Players buy into the idea that they could be traded at a moment’s notice to another team — that’s just part of the business. But current travel occurs within the United States, and the culture change between locations is relatively minor compared to abroad.
The tax burden generally operates within a narrow range of outcomes, and, in the United States, many states offset low income taxes with higher property and consumption taxes — meaning there’s not much of an effective difference across teams anyway (unless a player chooses to live outside of the state).
Playing internationally would be a big enough change that the player’s union would likely object to this kind of expansion, which might result in a protracted battle between labor and ownership. Forcing players to play in another state is one thing, but another country is another entirely.

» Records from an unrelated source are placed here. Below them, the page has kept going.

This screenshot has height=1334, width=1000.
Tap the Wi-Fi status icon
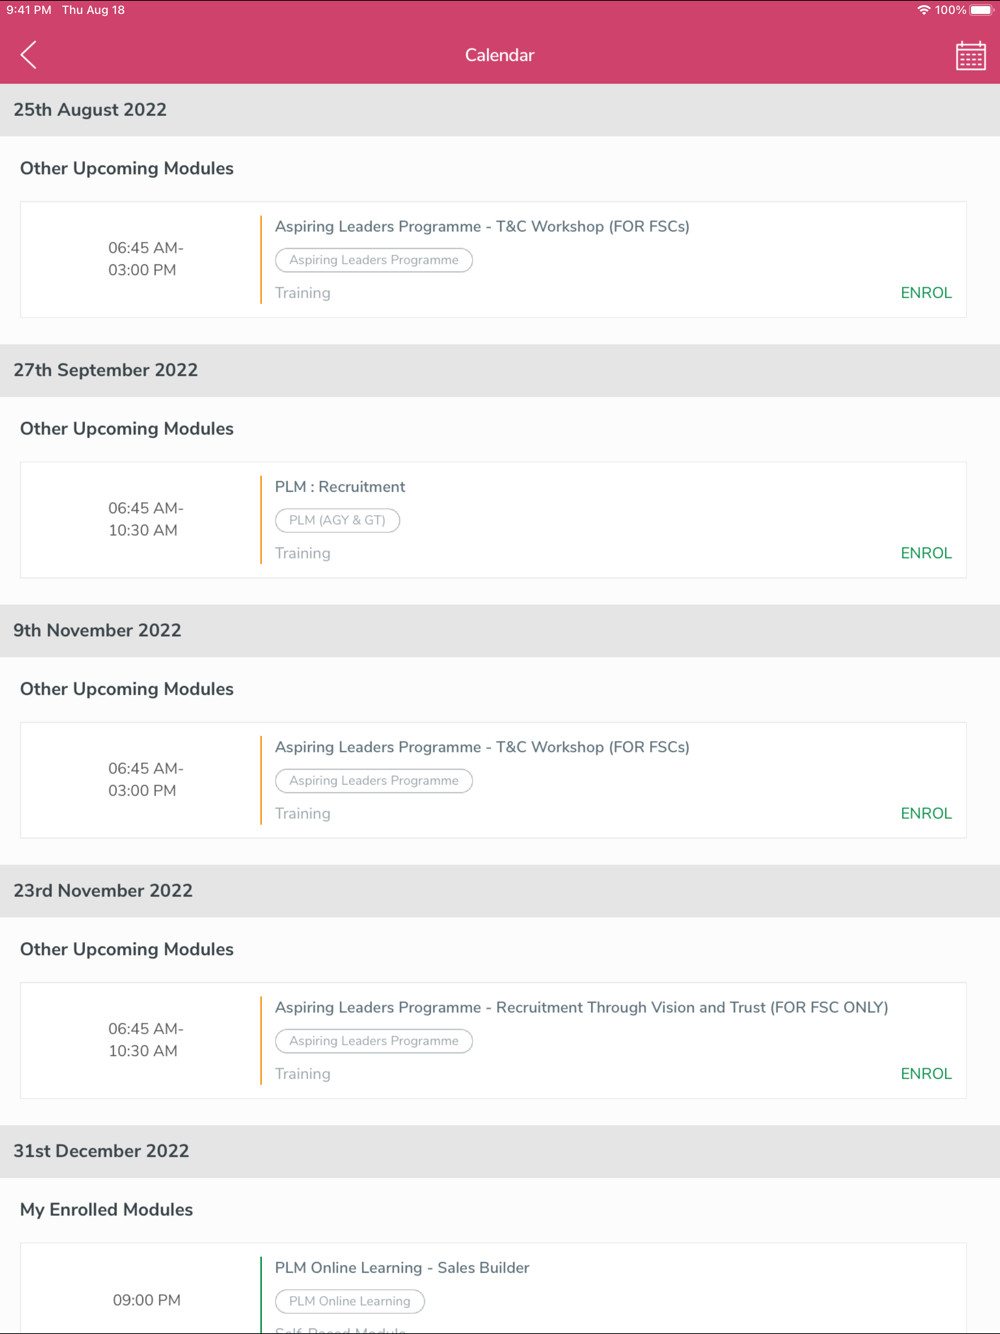click(x=923, y=10)
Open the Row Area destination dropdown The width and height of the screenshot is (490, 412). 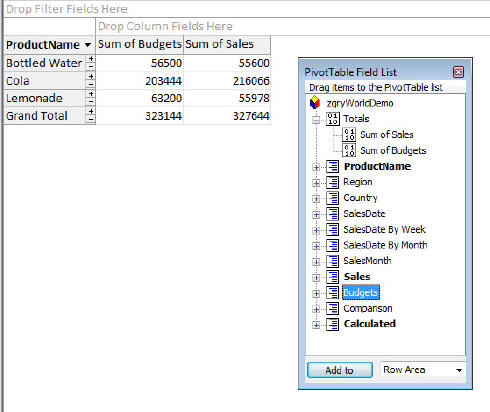(x=459, y=370)
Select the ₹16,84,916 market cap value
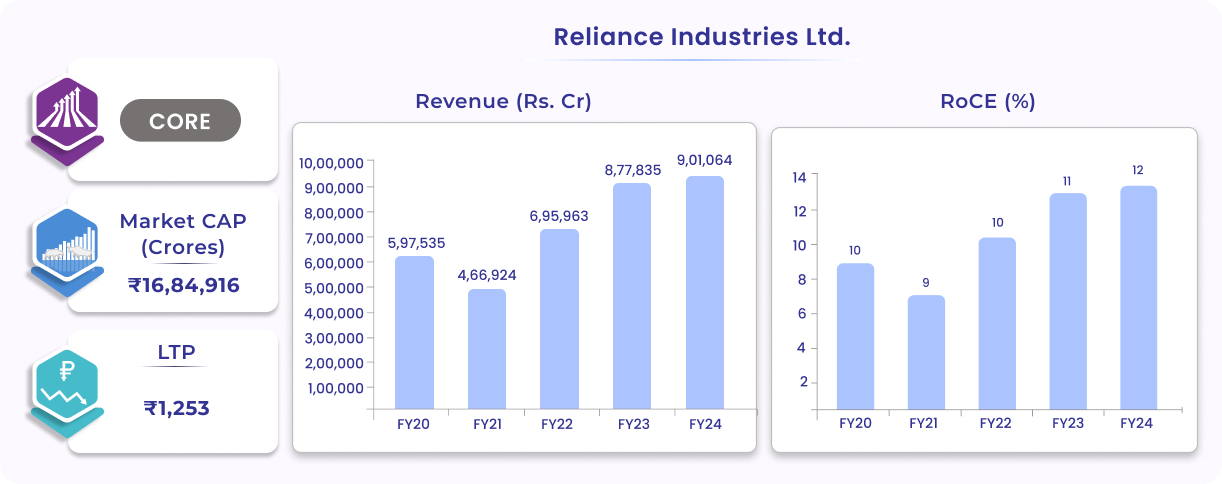The height and width of the screenshot is (484, 1222). (x=184, y=286)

The CBA was constructed with the understanding that player contracts were tradeable assets that could relocate a player from Washington state to Washington D.C. but not with the understanding that a player might be relocated from New England to Old England.
Even if the NFLPA loses that battle and players are forced to play in London, Munich, or wherever an international team is stationed, it will be difficult to retain or attract free agents.
The NFL’s deal with DAZN, which operates their international GamePass service and broadcasts in Canada, Germany, and Japan, is worth $100 million per year. Their deal with Amazon, which streams Thursday Night Football, is ten times that. The ability to turn their international broadcast rights into a real cash cow makes this move likely inevitable.
But that doesn’t make it a good idea.